Is flat-rate pricing the wave of the future for outpatient radiology? One large practice in the Midwest is going to find out.
The 50-radiologist Northwest Radiology Network, based in Indianapolis and ranked No. 37 in Radiology Business Journal’s latest Radiology 100 survey, has pinned a guaranteed price menu of 12 exams to its website. Regardless of what body part a patient has imaged, he or she will never pay more than $50 for an x-ray, $150 for an ultrasound, $600 for a CT or $800 for an MRI. The only variables lifting rates to those ceilings are whether contrast is used and whether two images are required.
The practice’s move to put its money where its patients’ priorities are caught the eye of healthcare money watcher J.K. Wall, who blogs for the Indianapolis Business Journal. “[T]he plan right now is a small experiment to see if Northwest Radiology can use flat-rate pricing to attract more customers without losing money in the process,” wrote Wall.
He noted that the practice is not offering flat-rate pricing on imaging services it provides to local hospitals, which collectively represent at least 90% of Northwest’s business.
The practice arrived at its prices by looking at a few variables, including the rates it has negotiated with various private insurers.

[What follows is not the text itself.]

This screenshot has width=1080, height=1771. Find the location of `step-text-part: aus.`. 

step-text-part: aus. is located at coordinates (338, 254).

Then it aimed for the midpoint.
On paper, it’s a can’t-lose for the patient. Those with health plans that would have paid more than the listed price will still only pay the flat rate. And patients whose insurers negotiated a lower rate than what’s on the menu will still pay the lower rate.

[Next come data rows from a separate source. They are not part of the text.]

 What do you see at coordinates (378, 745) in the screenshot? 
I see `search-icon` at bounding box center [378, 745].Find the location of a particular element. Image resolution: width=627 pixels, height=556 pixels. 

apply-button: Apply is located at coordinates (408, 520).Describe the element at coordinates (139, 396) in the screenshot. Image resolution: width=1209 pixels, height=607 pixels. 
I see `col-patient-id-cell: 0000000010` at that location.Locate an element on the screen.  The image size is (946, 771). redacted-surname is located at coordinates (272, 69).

But what about the practice?
“Since some of its scans are lower than the amount of reimbursement it would normally have received from insurers, Northwest Radiology could lose money if larger chunks of patients choose flat-rate pricing on those procedures than the chunk that chooses the profitable scans,” Wall wrote.

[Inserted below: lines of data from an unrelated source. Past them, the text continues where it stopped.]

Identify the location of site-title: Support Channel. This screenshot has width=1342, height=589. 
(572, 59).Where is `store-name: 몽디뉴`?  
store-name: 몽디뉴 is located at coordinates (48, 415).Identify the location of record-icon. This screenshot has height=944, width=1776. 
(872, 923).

Kent Hansen, MD, the practice’s CEO, told Wall that there is indeed some financial risk involved—a caveat that did not go unnoticed by Northwest’s board of directors and its other physicians. But a consensus emerged that a better system had to find a foothold in a time when patients are paying more and more out of pocket for healthcare.
“Flat-rate pricing probably is the future,” Hansen said. “I think people want it.”